On with the tour, to the other side of the driveway and the lilac hedge. This is still buried under giant piles of snow, so much so that the branches are sticking out sideways. It's impossible to kill lilac, but I have a feeling we're going to have to do some major pruning here as well this spring. I'm just hoping it can wait until after it bloom, so we don't lose the flowers.
Though the grape trellis crossbars had been a handy yardstick for measuring snow depth during the winter, many of the bottom pieces couldn't handle the weight and cracked.
We have plenty more bamboo poles, and we'll try replacing these with what we have before we switch to pipe. I'm hoping that this was an extreme situation and that the bamboo is sturdy enough to keep in place under more ordinary conditions.

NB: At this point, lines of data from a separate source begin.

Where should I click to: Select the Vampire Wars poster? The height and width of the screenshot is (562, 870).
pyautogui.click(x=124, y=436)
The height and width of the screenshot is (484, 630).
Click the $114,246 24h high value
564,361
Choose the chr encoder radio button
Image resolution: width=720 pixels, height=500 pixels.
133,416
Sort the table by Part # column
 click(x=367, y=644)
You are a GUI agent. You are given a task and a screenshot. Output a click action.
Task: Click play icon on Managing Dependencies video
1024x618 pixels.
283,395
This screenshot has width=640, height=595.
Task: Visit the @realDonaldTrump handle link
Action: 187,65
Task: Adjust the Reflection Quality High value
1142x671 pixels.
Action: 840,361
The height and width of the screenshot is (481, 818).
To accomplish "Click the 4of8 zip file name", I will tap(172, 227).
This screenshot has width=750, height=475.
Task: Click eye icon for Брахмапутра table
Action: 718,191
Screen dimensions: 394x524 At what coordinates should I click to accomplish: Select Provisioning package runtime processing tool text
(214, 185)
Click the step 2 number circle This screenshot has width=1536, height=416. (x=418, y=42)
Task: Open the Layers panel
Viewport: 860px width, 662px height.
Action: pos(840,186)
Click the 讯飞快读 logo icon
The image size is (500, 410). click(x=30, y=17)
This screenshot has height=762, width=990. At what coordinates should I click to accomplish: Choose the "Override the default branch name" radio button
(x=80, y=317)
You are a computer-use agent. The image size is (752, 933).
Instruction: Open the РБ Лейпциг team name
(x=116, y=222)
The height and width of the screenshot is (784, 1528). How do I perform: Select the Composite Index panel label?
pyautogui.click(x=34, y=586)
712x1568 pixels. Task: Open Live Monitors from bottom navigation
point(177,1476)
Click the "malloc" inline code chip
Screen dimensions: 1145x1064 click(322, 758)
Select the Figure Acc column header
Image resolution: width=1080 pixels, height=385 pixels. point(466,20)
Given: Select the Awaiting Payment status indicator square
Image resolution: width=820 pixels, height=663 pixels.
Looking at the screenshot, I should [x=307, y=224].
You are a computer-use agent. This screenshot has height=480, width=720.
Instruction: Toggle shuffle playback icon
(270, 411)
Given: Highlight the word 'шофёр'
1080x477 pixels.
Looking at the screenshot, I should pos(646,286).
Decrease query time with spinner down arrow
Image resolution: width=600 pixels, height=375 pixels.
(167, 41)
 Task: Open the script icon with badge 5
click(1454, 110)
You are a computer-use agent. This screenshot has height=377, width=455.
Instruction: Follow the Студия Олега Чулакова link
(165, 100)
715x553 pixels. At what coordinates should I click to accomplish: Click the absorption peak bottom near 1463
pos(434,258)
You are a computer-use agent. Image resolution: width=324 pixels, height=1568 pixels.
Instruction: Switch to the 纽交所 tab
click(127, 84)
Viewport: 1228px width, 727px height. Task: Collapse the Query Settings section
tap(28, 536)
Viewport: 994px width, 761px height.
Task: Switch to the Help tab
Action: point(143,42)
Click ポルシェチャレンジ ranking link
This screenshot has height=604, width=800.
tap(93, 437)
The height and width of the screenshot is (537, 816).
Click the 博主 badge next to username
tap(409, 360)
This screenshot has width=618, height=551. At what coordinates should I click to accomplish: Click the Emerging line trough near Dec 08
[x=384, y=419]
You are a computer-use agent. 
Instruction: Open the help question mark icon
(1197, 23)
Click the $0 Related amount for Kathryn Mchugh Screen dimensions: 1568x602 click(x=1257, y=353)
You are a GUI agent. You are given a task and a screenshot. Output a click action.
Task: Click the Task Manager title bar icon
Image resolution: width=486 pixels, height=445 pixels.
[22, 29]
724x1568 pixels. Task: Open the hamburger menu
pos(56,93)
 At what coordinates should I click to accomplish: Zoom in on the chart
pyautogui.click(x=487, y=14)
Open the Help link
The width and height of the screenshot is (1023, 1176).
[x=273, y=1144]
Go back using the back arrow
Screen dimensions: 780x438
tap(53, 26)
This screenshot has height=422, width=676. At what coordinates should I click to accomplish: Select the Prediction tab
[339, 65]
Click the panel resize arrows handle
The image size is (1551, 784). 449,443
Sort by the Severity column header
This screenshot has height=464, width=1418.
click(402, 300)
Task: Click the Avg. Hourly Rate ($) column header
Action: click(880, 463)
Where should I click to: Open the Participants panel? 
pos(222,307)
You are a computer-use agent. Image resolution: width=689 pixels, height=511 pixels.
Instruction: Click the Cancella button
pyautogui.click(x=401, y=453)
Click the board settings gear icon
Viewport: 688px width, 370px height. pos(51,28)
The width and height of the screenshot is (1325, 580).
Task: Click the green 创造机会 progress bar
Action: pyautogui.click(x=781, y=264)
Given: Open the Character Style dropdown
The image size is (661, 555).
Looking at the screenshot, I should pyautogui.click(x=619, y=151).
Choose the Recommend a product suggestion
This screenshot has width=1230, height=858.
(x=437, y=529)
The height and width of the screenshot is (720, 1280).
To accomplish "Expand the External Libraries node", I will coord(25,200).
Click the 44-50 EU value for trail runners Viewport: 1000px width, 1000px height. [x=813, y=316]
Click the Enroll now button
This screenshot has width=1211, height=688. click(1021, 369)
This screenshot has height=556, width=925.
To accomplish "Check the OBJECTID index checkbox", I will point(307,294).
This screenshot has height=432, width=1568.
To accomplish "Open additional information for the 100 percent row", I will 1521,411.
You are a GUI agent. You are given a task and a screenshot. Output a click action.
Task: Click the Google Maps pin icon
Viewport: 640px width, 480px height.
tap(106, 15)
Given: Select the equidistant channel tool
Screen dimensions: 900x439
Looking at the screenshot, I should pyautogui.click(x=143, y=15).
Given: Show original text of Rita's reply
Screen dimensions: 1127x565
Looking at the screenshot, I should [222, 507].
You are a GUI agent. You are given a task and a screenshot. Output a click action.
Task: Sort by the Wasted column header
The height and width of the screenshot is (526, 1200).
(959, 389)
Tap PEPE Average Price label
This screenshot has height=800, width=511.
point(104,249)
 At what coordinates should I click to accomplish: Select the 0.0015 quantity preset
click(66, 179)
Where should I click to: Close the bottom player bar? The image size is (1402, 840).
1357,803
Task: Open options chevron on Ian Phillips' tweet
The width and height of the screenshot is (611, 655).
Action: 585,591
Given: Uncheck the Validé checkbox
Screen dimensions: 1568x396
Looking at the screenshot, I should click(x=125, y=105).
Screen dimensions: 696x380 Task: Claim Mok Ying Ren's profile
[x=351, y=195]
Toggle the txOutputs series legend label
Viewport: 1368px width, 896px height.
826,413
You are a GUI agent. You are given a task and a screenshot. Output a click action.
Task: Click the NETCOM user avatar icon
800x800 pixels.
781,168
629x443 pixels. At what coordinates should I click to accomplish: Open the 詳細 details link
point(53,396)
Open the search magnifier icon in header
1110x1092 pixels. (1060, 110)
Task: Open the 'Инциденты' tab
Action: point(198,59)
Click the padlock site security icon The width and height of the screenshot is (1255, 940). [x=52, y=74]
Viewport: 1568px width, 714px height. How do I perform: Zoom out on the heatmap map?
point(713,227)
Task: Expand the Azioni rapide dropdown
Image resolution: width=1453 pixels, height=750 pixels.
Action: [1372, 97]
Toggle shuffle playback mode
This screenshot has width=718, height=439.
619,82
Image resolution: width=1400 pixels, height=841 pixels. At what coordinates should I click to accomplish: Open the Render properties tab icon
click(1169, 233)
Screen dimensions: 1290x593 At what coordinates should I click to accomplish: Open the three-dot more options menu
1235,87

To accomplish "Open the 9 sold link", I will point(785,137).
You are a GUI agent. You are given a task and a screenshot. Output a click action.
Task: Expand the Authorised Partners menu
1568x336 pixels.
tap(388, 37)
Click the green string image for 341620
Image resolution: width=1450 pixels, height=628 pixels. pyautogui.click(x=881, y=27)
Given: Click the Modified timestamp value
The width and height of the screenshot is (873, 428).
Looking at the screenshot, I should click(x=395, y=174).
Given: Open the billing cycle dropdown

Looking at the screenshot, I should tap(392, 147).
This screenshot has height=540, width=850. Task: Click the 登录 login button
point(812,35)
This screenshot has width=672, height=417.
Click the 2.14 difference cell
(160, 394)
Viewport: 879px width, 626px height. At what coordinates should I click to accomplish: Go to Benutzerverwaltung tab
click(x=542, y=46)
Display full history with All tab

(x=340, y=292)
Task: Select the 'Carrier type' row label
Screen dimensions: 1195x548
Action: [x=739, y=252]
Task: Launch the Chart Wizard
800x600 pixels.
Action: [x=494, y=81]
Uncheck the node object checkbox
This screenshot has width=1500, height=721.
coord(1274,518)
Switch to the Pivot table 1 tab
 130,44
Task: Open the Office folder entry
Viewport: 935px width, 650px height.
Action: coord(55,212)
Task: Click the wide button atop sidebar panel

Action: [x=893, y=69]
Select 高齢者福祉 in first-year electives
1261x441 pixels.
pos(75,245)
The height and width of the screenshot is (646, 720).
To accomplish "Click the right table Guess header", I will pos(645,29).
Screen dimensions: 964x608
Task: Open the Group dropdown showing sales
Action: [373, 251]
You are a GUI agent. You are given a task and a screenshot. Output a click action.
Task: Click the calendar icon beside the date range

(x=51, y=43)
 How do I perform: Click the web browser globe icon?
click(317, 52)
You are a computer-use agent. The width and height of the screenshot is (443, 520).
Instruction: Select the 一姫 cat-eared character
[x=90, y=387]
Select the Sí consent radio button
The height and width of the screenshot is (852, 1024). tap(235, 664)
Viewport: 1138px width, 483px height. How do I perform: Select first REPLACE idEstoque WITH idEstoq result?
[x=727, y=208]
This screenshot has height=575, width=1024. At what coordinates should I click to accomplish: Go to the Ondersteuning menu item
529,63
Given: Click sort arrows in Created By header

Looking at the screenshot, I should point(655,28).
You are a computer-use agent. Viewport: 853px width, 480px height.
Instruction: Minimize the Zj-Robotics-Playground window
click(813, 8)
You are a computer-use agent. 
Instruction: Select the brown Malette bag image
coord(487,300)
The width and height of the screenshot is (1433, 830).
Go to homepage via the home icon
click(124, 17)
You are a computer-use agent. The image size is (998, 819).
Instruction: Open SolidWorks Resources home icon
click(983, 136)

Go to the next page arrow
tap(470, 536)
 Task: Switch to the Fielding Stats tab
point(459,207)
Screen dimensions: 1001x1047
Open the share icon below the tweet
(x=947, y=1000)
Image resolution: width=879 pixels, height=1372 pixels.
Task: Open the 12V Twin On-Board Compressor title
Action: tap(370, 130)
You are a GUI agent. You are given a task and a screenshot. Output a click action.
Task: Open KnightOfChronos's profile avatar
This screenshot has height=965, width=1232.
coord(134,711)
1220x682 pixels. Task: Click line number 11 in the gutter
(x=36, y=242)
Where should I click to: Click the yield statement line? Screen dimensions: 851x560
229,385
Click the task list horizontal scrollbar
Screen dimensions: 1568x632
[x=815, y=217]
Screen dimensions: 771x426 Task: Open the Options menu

The chickens are glad to be back out scratching and pecking in the dirt, but even they didn't escape the winter unscathed. Check out poor Dolley's butt:
She's been picked clean! Since the chickens all seem to be getting along with each other just as well as ever, we're pretty sure that she did this to herself, probably out of sheer boredom from being copped up for so many days on end. (It turns out that this is a thing with chickens). Dolley is our most curious chicken, and she's always pecking at something. If any one of the birds was to be overcome with boredom and need something to do, it would definitely be Dolley. She seems otherwise happy and healthy, so we're assuming with more warm days and outdoor exercise her feathers will grow back and life will go on.